Today we’re addressing the flip side.  How do we defend against the other side’s attempts to use Loper Bright for nefarious purposes?

Understanding the limitations of Loper Bright is a good start.

Keep in mind that Loper Bright solely deals with the process of statutory interpretation.  The Court held that administrative agencies have “no special competence on or solving statutory ambiguity” 144 S. Ct. at 2266.  “[T]he interpretation of the meaning of statutes, as applied to justiciable controversies, [i]s exclusively a judicial function.”  Id. at 2258 (citation and quotation marks omitted).  Loper Bright relied on the Administrative Procedure Act, enacted in 1946, which provided, that in reviewing agency decisions, a “court shall decide all relevant questions of law, [and] interpret constitutional and statutory provisions.”  5 U.S.C. § 706.

Loper Bright contrasted judicial review of statutory interpretation with judicial review of other aspects of agency decisionmaking:

[The APA] specifies that courts, not agencies, will decide “all relevant questions of law” . . . − even those involving ambiguous laws − and set aside any such action inconsistent with the law as they interpret it.  And it prescribes no deferential standard for courts to employ in answering those legal questions.  That omission is telling, because Section 706 does mandate that judicial review of agency policymaking and factfinding be deferential.  See §706(2)(A) (agency action to be set aside if “arbitrary, capricious, [or] an abuse of discretion”); §706(2)(E) (agency factfinding in formal proceedings to be set aside if “unsupported by substantial evidence”).

144 S. Ct. at 2261 (emphasis original).  The APA thus “makes clear that agency interpretations of statutes − like agency interpretations of the Constitution − are not entitled to deference.”  Id. (emphasis original).  Each statute “must have a single, best meaning” and “if it is not the best, it is not permissible.”  Id. at 2266.

Loper Bright further recognizes that a “statute’s meaning may well be that the agency is authorized to exercise a degree of discretion,” and that such statutes are common.  Id. at 2263.  In such cases:

When the best reading of a statute is that it delegates discretionary authority to an agency, the role of the reviewing court under the APA is . . . to independently interpret the statute and effectuate the will of Congress subject to constitutional limits.  The court fulfills that role by recognizing constitutional delegations, fixing the boundaries of the delegated authority, and ensuring the agency has engaged in reasoned decisionmaking within those boundaries.

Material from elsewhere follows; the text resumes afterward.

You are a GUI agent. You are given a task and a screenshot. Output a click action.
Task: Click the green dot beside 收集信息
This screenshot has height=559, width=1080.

Id. (citations and quotation marks omitted).

To us, these are the key points to emphasize in preventing the other side from claiming that, after Loper Bright, everything that the FDA does is fair game for de novo judicial re-examination, whether in mass tort litigation directly or in satellite APA litigation.  First, Loper Bright does not reduce the extant standard of review for either “agency policymaking” or “agency factfinding.”  These remain subject to “deferential” review standards:  either “arbitrary and capricious,” abuse of discretion” or “substantial evidence,” depending on the context.  Second, Loper Bright recognizes, explicitly, that statutes, such as the FDCA with the FDA, confer agency “discretion,” and that when they do, the role of a reviewing court is to “recognize” that type of “delegation,” determine its “boundaries,” and then apply the aforesaid “abuse of discretion” standard of “reasoned decisionmaking.”

“Boundaries.”  What are the boundaries of FDA discretionary power?

According to Loper Bright, those same boundaries determine what the courts must leave to the FDA’s discretionary functions.  “Discretionary function” is a good place to look, since there is a lot of law on the subject.  “Discretionary function” happens to be an exception to liability under the Federal Torts Claim Act.  28 U.S.C. §2680(a) (liability does “not apply” to “the exercise or performance or the failure to exercise or perform a discretionary function . . ., whether or not the discretion involved be abused”). 

Berkovitz v. United States, 486 U.S. 531 (1988), a pre-Vaccine Act vaccine product liability case, directly addressed the boundaries of FDA discretion, after accepting as true the complaint’s dubious (and pre-TwIqbal) allegations that the FDA violated its own regulations in allowing the release of the vaccine in question.  Id. at 540.  In general, the FDA lacks discretion “when a federal statute, regulation, or policy specifically prescribes a course of action” that must be followed.  Id. at 536.  If the administrative action “cannot appropriately be the product of judgment or choice, then there is no discretion.”  Id. (citation omitted).  Berkovitz distinguished a prior decision, United States v. Varig Airlines, 467 U.S. 797 (1984), that had found the Federal Aviation Administration immune from suit over its discretionary decision “certifying certain airplanes for operation,” because the agency’s certification “system” was a discretionary “policy determination as to how best to “accommodat[e] the goal of air transportation safety and the reality of finite agency resources.”.  486 U.S. at 537-58 (quoting Varig, 467 U.S. at 820).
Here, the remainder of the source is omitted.